The other factor at play is rock-bottom interest rates, which have fuelled a 20 per cent rise in residential real estate prices in the past year and are also affecting farmland prices.
“Interest rates are really helping, whether it’s farming or residential,” said McDonald. “Mortgage rates are quite low.”
“We are at historical lows,” added Gervais. “The average borrowing cost in 2020 came down to 2.25 per cent. It’s a historical low when it comes to averaging borrowing costs that businesses face, in terms of short-term rates, long-term rates, fixed rates and variable rates.”
But higher prices don’t seem to be dampening demand.
“In talking to realtors, there are no shortages of agricultural buyers,” said Dave Weber, an appraiser with Serecon, an Edmonton consulting firm that does farmland appraisals.
“Things that are listed seem to be moving fairly quickly. I guess part of that is some areas in southern Alberta had a good year with record yields.
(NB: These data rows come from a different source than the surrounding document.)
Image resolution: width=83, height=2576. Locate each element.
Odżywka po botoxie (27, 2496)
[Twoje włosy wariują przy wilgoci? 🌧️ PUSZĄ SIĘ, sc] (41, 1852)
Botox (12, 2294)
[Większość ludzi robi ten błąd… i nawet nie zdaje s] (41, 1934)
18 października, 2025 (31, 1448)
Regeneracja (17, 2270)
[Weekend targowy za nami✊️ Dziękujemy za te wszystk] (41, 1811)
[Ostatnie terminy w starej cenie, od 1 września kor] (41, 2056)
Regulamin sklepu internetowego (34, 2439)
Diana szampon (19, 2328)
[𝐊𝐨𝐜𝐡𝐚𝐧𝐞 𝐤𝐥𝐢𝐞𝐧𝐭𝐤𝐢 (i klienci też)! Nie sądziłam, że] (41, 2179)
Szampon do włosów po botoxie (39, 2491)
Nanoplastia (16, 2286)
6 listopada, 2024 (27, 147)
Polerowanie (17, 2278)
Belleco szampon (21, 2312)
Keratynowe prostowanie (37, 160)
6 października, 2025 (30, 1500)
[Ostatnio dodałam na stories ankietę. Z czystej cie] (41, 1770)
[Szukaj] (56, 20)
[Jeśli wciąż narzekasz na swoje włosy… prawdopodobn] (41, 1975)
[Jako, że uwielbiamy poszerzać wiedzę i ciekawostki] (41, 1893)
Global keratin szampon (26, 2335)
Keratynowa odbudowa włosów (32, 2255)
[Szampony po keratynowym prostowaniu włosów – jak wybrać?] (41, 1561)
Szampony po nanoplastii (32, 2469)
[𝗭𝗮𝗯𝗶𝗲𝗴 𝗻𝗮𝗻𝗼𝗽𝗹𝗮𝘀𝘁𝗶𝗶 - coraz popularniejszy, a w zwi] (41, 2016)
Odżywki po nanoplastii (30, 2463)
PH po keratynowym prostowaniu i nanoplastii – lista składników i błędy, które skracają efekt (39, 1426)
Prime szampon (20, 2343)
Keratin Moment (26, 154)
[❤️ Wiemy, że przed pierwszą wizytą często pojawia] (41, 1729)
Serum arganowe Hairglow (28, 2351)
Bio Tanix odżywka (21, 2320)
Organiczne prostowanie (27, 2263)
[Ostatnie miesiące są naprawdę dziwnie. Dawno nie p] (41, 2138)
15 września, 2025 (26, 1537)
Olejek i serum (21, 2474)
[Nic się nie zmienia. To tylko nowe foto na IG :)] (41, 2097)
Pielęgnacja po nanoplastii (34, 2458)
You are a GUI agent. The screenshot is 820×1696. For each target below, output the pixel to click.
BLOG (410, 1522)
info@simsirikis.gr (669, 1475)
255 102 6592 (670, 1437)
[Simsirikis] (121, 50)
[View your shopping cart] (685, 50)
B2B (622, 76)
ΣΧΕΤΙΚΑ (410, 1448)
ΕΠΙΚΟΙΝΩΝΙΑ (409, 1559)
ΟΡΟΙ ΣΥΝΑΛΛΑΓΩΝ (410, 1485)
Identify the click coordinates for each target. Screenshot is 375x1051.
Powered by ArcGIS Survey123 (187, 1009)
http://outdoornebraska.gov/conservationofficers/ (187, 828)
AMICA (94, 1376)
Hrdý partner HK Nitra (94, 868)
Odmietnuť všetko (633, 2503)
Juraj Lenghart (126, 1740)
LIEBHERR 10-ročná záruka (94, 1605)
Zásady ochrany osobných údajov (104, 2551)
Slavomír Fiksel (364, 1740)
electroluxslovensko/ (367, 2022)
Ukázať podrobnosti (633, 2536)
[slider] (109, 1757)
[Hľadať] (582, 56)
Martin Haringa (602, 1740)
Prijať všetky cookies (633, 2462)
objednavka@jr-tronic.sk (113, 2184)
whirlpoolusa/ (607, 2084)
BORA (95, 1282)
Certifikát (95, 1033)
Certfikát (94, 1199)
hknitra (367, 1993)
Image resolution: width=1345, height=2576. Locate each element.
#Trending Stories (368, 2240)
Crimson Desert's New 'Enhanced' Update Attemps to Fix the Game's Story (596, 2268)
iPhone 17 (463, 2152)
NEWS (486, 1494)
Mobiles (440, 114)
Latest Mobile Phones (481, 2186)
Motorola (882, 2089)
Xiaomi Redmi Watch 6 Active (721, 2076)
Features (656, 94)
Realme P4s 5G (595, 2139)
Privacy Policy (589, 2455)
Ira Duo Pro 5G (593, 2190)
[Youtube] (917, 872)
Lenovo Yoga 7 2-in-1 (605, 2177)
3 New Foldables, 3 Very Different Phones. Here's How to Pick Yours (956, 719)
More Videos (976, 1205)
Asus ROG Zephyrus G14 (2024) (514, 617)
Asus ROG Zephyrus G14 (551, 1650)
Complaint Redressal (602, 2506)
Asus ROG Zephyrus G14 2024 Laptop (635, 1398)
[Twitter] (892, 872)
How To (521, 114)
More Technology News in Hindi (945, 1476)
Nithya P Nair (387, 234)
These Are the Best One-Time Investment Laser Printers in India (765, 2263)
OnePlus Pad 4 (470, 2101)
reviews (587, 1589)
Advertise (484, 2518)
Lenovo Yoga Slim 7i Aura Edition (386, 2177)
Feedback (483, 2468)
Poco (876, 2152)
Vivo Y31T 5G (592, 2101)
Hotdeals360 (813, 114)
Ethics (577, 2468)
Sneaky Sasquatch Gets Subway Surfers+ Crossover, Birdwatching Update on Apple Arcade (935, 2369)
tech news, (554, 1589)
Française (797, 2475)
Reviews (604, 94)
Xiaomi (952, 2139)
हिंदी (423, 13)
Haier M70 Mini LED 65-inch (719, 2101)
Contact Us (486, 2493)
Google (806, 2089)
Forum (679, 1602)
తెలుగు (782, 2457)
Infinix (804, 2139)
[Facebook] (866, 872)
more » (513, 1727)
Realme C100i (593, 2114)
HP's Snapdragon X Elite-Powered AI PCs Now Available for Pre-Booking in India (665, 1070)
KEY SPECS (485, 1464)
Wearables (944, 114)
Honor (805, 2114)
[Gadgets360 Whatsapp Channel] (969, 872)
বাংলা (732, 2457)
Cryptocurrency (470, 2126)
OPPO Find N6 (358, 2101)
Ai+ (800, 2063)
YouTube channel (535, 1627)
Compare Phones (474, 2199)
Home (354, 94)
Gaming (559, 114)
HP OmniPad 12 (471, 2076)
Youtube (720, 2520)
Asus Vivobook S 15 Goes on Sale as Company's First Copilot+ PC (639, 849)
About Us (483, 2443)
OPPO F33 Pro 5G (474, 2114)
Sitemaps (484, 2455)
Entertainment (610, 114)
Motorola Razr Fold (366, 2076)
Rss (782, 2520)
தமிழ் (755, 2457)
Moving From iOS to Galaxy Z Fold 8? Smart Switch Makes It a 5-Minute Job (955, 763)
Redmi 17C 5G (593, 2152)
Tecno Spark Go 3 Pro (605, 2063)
“If there was a weakness, it would be north of Edmonton, with some of the wetter weather and disappointing yields. There’s a lot of regional variation.”
Strong prices for grain, oilseeds, pulses and other cash crops were also behind the demand for land.
“If you go to the Prairies it really is a story about strong income,” said Gervais, noting crop cash receipts were up nationally 18 per cent in 2020.
But the cattle and hog sectors were hit with disruptions on the processing side.
Given stronger crop prices late in 2020 and into 2021 along with continuing low interest rates, Gervais expects land prices across Canada will continue to rise during the first half of this year.
“It’s ironic in the sense that things are moving in the right direction because I do think that’s a strong indicator of future land appreciation possibilities,” he said.
“We’re at the second-highest-expensive point in time, but less expensive than last year (2019).”
McDonald, too, expects to see prices to keep climbing.
“Farmers are optimistic right now and a lot of grain has been shipped,” he said. “Oil has been on a downturn, and there might be more room on the rail for grain. The CN and CP guys will tell you they’ve shipped more grain than they have in a long time.
“Guys have more cash flow and a lot more optimism.”
That’s evident in the Irrigation Belt in southern Alberta, which saw an average price of $10,400 an acre — a rise of 7.6 per cent.
“We’re interested to see what happens to the irrigated land values in the south,” said McDonald. “Now that the province has announced that it will invest more in the irrigated districts, we’ll see how that affects the value of irrigated land. If there’s more irrigated land, what will that do to demand if the supply is increased?”
Weber will be watching that, too.
“It’s got where it is not uncommon for irrigated land to be above $10,000 an acre, especially if it’s an area where specialty crops can be grown,” he said.
Land prices in dryland areas are harder to forecast because of regional variability, Weber added.
“My expectation is that relative to yield and productivity, once you get away from the more central areas, land is cheaper because there is less competitive demand for it,” he said.
Lending rates will also continue to play a big role.
The Bank of Canada says it plans to keep interest rates low for the rest of the year, but rising bond yields — fuelled in part by fears of rising inflation — may disrupt that plan.
“Financial markets are now actually suggesting that a rate increase by the Bank of Canada is going to come up in 2022 — we’re not going to have to wait until 2023,” said Gervais. “It might be as early as mid-2022.”
But whether rates start climbing this year or next, farmers need to keep a close watch, he said.
“That’s an assessment that every operation needs to undertake and say, ‘What kind of financial risk am I exposed to?’”
The last Canadian census of agriculture was done in 2016, so Farm Credit Canada doesn’t have a lot of information on who is buying land, Gervais added.
While there are some new entrants in farming, it seems to be that larger enterprises are growing while the number of medium-size ones is shrinking, he said.
“There are a lot of smaller farms and a lot of bigger farms, and right in the middle is where they are losing,” said Gervais.